The implications of the judgment could even radiate beyond Buddhist communities. One could easily imagine the majority opinion encouraging new kinds of legal action among the island’s other religious groups. After all, if the courts can issue judgments touching on gender discrimination in the sangha, can they also do so in the case of Christian, Hindu, or Muslim clerics?

Reactions 

At present, it is unclear what practical effects the decision will have on religious life in Sri Lanka. However, one thing is for sure: It will enable bhikkhunis to receive their titles on ID cards, which is important for things like taking government exams and registering with public offices (not to mention the more general sense of dignity that comes from legal recognition). Whether the court’s actions will shift the balance of Buddhism and law in the ways described above remains to be seen. 

Monastics at the 19th Sakyadhita International Conference on Buddhist WomenMonastics at the 19th Sakyadhita International Conference on Buddhist Women. | Image by Olivier Adam.

Regardless of the practical impact, the case has generated no shortage of responses both locally and internationally. Within hours of the decision being released, Sri Lanka’s online message boards and Facebook were bristling with commentary, much of it positive. International Buddhist organizations also took note. Shortly after the court issued its opinions, the International Network of Engaged Buddhists, which has long advocated for gender equality in Buddhism, issued its own official statement of congratulations. News of the decision was also celebrated at the 19th International Conference on Buddhist Women, organized by Sakyadhita, the organization perhaps most responsible for the global revival of bhikkhuni ordinations, and which—in a coincidental turn of events—commenced its weeklong conference on the same day the decision was issued.    

Yet not everyone has been happy.

Some have objected on legal grounds. In his dissenting judgment, Justice Samayawardhena admonished that, by pronouncing on the validity of the bhikkhuni order, the court had waded into “ecclesiastical matters” that should be the purview of monastic elites only. “The question of whether bhikkhunis should be recognized in Buddhist Law,” he warned, “is not a matter for this Court to decide.” 

Others see the decision as a potential threat to Sri Lankan Buddhism itself. In a Sinhala-language submission, which was quoted at length in Samayawardhena’s dissent, the three chief monks of the island’s largest monastic fraternities cautioned that the revival of the bhikkhuni order could lead to a decline in Sri Lanka’s “pure Theravada Buddhism” and that any state intervention in the issue had the potential to stoke conflict among the island’s Buddhists. 

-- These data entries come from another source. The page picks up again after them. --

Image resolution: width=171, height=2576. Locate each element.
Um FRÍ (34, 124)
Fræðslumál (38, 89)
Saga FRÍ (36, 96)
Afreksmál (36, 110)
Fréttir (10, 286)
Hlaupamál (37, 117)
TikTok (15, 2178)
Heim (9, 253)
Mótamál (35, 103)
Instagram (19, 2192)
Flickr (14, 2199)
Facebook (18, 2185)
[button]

Regardless of these reactions, both positive and negative, it’s safe to assume that things will not be the same for the island’s bhikkhunis. Sri Lanka’s grinding gears of Buddhism and law have indelibly changed the conditions of life in ways that include—but may not be limited to—bhikkhunis’ ability to register their titles with government offices.

Whether these wheels are just beginning to turn or have come to a new resting place is indeed the question of the day. Are there more changes on the way for religion and law in Sri Lanka? Will this decision catalyze analogous legal actions in other parts of South Asia? We will just have to wait and see.